Stored records:

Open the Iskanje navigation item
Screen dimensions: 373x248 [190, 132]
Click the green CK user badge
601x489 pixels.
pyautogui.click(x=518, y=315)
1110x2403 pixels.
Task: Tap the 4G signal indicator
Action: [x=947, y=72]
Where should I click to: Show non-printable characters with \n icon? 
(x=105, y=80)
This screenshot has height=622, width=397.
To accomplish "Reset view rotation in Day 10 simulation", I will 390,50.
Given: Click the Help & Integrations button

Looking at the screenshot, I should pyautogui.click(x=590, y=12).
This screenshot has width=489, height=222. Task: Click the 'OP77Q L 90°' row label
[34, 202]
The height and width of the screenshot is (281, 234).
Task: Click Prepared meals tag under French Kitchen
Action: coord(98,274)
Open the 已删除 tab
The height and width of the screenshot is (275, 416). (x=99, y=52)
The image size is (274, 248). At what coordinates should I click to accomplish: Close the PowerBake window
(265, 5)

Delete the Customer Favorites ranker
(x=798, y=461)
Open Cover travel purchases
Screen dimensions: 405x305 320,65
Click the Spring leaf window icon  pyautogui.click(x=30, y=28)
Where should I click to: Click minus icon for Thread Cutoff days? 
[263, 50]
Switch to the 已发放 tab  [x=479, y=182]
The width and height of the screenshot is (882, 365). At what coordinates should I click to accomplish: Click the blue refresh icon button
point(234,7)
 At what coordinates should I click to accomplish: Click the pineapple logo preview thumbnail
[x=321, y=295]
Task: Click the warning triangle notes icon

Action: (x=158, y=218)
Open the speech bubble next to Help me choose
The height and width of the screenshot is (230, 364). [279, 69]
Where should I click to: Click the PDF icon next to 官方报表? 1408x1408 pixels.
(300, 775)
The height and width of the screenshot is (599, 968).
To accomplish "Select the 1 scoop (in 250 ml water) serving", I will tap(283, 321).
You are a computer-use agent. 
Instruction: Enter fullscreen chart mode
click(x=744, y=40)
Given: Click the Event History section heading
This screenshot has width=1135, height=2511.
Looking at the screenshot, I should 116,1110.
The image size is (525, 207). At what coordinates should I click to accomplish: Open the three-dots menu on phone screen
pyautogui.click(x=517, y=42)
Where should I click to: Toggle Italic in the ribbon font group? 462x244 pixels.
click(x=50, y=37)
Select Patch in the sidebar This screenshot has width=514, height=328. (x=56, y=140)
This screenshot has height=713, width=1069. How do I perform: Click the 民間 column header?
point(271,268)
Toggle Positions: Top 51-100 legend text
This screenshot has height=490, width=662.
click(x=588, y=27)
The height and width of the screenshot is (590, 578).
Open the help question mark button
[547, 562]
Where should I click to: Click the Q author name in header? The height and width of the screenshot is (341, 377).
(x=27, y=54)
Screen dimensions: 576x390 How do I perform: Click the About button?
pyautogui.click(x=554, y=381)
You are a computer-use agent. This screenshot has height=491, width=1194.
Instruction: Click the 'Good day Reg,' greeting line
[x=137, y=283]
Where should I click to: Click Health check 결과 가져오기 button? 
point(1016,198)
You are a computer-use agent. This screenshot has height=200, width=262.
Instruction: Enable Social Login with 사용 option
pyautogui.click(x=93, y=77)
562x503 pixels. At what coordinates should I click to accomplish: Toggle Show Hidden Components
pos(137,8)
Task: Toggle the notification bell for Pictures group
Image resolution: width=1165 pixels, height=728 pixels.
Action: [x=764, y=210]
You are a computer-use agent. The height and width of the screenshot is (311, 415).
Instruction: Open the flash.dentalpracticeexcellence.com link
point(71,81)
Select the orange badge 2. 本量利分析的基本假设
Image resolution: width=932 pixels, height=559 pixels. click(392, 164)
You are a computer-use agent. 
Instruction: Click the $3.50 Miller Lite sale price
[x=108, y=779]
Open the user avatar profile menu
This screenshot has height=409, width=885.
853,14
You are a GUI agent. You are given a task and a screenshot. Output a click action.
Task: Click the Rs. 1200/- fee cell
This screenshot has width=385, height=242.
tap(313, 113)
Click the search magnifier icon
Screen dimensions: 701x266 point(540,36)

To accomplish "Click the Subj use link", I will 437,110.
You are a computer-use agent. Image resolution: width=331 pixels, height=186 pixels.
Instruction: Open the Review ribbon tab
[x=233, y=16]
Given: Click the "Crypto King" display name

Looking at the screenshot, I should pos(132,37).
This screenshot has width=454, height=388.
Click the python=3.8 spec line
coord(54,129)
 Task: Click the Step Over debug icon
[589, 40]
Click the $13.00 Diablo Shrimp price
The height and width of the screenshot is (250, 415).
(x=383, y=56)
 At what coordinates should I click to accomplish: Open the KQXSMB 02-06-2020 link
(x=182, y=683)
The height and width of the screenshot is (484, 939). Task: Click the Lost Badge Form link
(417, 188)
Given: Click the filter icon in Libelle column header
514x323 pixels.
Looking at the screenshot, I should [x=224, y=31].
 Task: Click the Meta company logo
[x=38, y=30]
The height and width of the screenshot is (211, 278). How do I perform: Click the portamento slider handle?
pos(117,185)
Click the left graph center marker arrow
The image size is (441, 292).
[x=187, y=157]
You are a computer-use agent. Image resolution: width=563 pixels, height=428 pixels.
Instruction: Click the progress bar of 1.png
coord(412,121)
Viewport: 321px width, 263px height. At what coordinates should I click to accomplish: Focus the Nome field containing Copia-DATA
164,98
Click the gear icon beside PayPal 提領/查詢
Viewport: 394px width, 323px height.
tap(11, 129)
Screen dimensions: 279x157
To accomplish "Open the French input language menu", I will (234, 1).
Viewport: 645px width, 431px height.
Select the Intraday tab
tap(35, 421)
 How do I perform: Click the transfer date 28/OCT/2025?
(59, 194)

Task to carry out:
Among the lines above, find those that contain the word "computer" and copy them.

Result:
You are a computer-use agent. 
You are a computer-use agent. This screenshot has height=491, width=1194.
You are a computer-use agent. This screenshot has height=200, width=262.
You are a computer-use agent. The height and width of the screenshot is (311, 415).
You are a computer-use agent. 
You are a computer-use agent. Image resolution: width=331 pixels, height=186 pixels.
You are a computer-use agent. Image resolution: width=563 pixels, height=428 pixels.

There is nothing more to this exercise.